Amy Crawford is a fifth-grade teacher.

She has been serving children in Knoxville, TN for more than thirty years.

Early in Amy’s career, she saw firsthand how important her job was.

There was a boy in her class who was often disengaged. He was rude to others, and indifferent to her efforts to bring him out of his shell. He turned assignments in late. He was disrespectful. In short, he was the kind of kid who is easy to give up on. Afterall, if someone isn’t even willing to try, why should we put forth all the effort?

One day while Amy was cleaning up papers around his desk, she found a poem he’d written.
Reading the poem changed her life. And in time, his.
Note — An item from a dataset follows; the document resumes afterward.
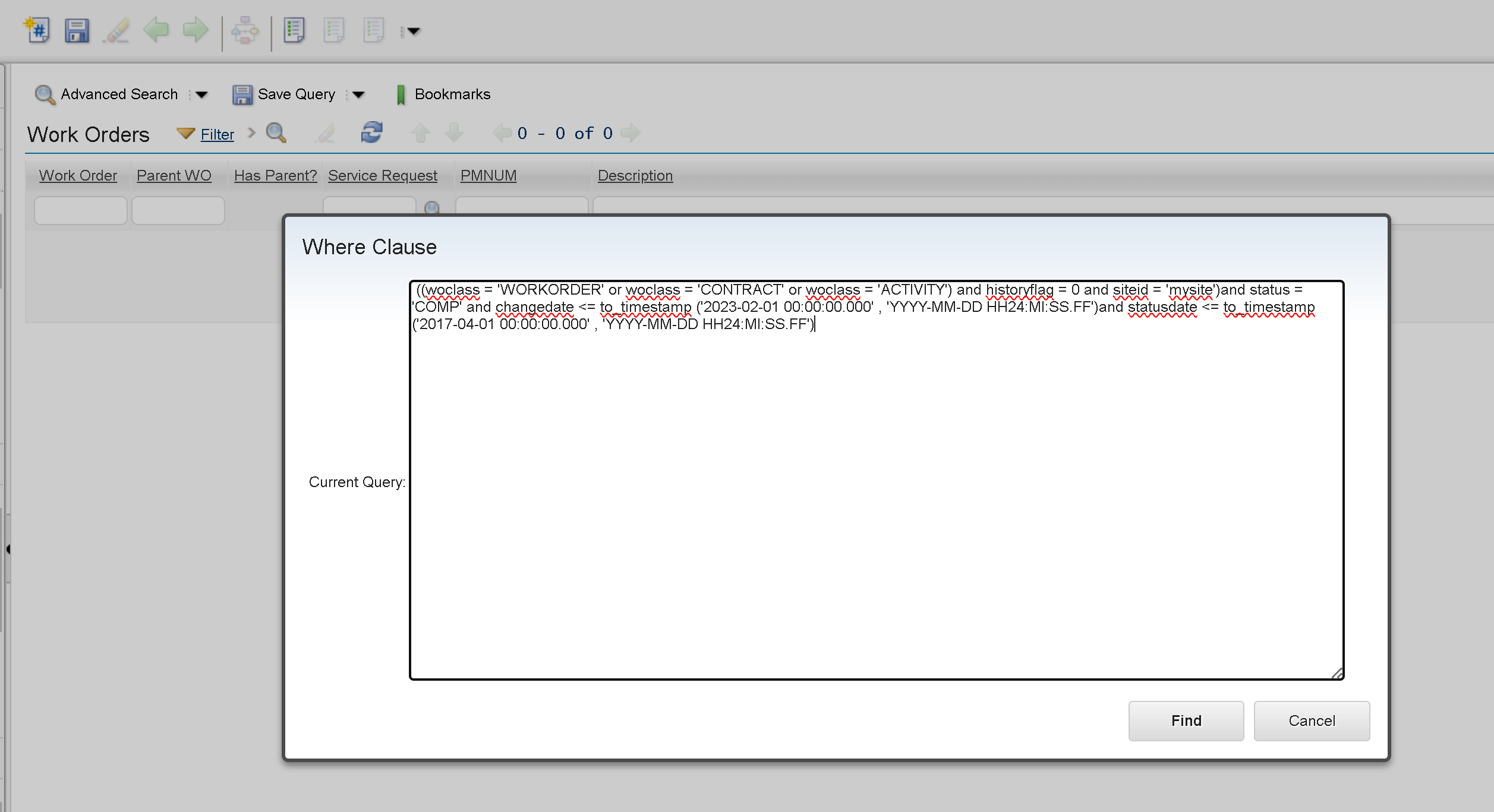This screenshot has width=1494, height=812.
Task: Click the Save Work Order toolbar icon
Action: (x=75, y=31)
I Am the Piece That Never Fits
I am the piece that never fits.
I wonder why people hate me for who I am
I hear the cry of loneliness that comes from me
I see my sad, strange, different self in the mirror
I want someone on my side
I am the piece that never fits.
I pretend that words can never hurt me
I feel the urge to run away from myself
I touch the wet tear from my eye rolling down my face
I worry my future will be me, myself, and I
I cry because I am the cheese; everyone is the mouse
I am the piece that never fits.
I understand that no one likes me
I say that there is no place for people like me in the world
I dream of a place where I actually fit in
I try to make new friends,
And I hope to, but still
I am the piece that never fits.

As Amy held this piece of paper and read its heartfelt message, she was overcome by emotion. She walked into school the next day with a new passion to show this child that he had a place in her classroom. She spent every day of the rest of that school year seeking to become a friend to a young boy who felt he had no one. She encouraged the boy who felt he didn’t fit in to realize the beauty of all of our jagged edges.

In time, with love, with grace, with intentional focus, by surrounding him with supportive friends and introducing him to new mentors, the little author of the poem began to fit in.
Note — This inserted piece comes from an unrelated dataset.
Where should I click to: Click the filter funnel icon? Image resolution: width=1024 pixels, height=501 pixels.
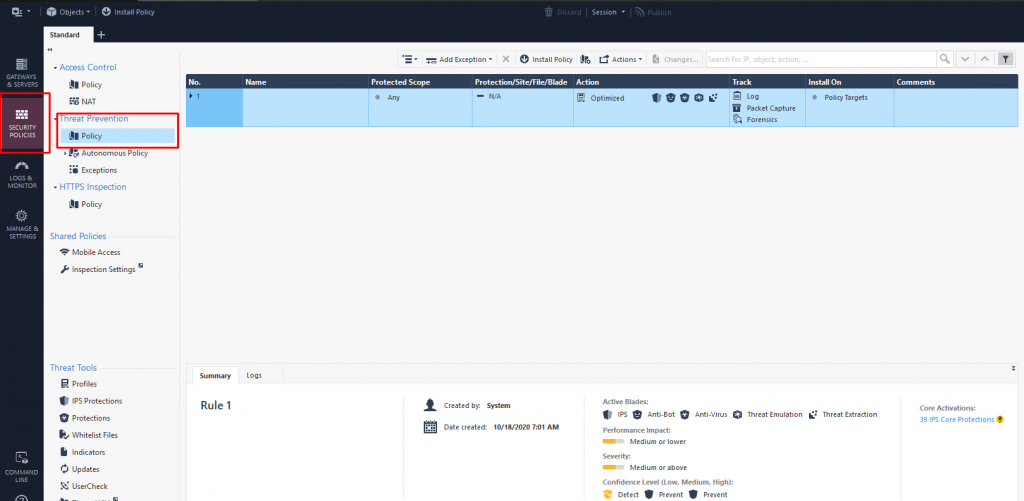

Today, he’s a college graduate, gainfully employed, happily married, and passionate about life. Without a doubt, he most certainly fits.
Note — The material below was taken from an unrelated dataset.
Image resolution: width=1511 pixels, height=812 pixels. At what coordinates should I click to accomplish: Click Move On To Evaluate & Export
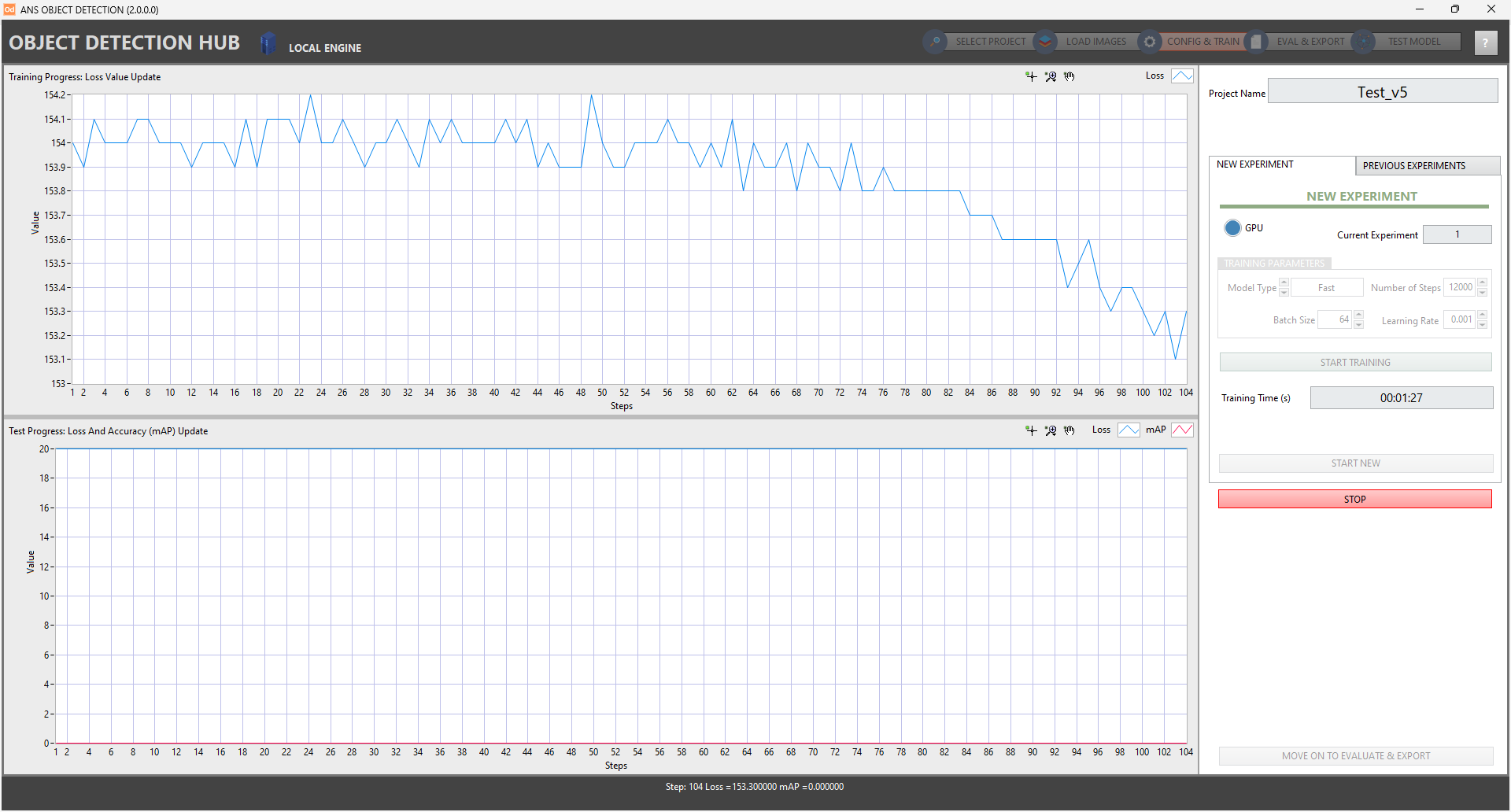pyautogui.click(x=1355, y=756)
Here’s the truth: In our enormous human family, there is no such thing as individual that has no value. There is no such thing as an accidental life. There is no such thing as a piece that doesn’t fit. When we insist on standing off to the side, isolated, we may feel like a jagged piece, and it is hard to accept that we belong.

But when we are joined to the whole—especially with the help of a teacher—we see that together, we create a beautiful masterpiece. Our jagged pieces are perfect. They have purposes. They are our power.


We do fit in.

Our lives do matter.

We’re far better together.

And the best is yet to come.

Great reminders as we run the journey forward.

Today is your day. Live Inspired.

3 replies on “Finishing Strong”

Deb Ringler was my art/ceramics teacher at Hutchinson High School in Hutchinson, Kansas. She was such an incredible teacher for me and a lot of my close friends and truly helped inspire and guide us into where we are in our careers as creatives today. She has continued teaching and cultivating incredible creative talent out of HHS over the years and is retiring this year! I am so thankful for Deb and all that she did for me and all of the other students who were lucky enough to learn from from her! You’re amazing! 🙂

Here is a cheer for all the teachers that do amazing work outside their academic curriculum even in an environment where they themselves are struggling like “The Piece that Never Fits.” Many schools are mine fields of politics and poor social interactions. Yet because the teacher loves their students they selflessly persevere.

Shannon Hersh is a teacher who goes above and beyond for her students. She cares, she relates and she listens to her students. She creates value to what she teaches, but more importantly she values her students for who they are.